But the code review policy in OP's company looks weak: It's the onus of the
author to convince the reviewer, not the other way around.

A good version of the first two responses could look like: "That would have a
small impact because of X and Y, and it doesn't seem to me that the extra
complexity in the code would be worth it". If the reviewer isn't convinced and
you still don't agree, propose to open an issue to measure the actual impact,
so the current change isn't blocked.

------
camhenlin
I like to work in refactoring during code reviews. How much longer does it
take you to show the person how the code should actually look (i.e., rewrite
it for them on the fly during the review?) than it does to point out every
little thing that they need to change? Probably not much. Then the changes
that need to be made are already done and nobody can ignore them. This will
also allow you to reason about the changes while you type them up.

------
I_am_neo
Does this person work alone, while also being responsible for the changes that
are bureaucratically and technically important to the 'system'? That shouldn't
have happened, never leave us to ourselves for extended periods. Next time
place a pair in that position of power because when you only answer to
yourself there are no opposing views.

------
throwme_1980
~This is why teams fails, i have posted something similar few weeks ago,
unless he has extensive domain knowledge or your boss wants this guy to be
there for some weird reason, i'd say get rid now, everyone is replaceable.

------
NonEUCitizen
Are you sure it's not a case of junior programmers writing up useless feedback
and dismissing an experienced programmer's judgement?

------
atmosx
> We worry he won't be around in an year or so, when things start to break.

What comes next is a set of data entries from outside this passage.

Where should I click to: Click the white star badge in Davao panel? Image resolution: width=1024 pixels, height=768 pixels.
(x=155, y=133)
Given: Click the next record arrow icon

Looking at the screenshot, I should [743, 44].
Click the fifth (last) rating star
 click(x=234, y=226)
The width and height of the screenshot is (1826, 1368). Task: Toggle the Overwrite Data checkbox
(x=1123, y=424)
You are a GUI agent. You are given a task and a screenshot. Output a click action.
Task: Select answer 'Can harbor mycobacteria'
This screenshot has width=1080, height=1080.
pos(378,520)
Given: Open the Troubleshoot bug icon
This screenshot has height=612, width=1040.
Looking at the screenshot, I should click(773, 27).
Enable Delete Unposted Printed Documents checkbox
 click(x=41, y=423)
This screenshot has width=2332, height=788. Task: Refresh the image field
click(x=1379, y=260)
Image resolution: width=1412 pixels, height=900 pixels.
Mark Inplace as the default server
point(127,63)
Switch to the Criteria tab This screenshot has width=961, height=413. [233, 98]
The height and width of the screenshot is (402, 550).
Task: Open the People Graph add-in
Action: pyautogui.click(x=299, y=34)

I don't understand what this has to do with anything. It's more like you want
someone to blame when (and if) shit hits the fan. I get that office politics
are equally important and we have to learn to successfully navigate through
them, but seriously it is NOT cool to think and act like this... If you don't
like the PR/MR don't merge it, stand your ground for the greater good.

------
LeicaLatte
Accept his PR. Now fix the code yourself with all your review comments in a
new PR. Test. Commit. Checkmate.

------
brangalinafoeva
Some people you just can't coach. Let them go if they aren't team players.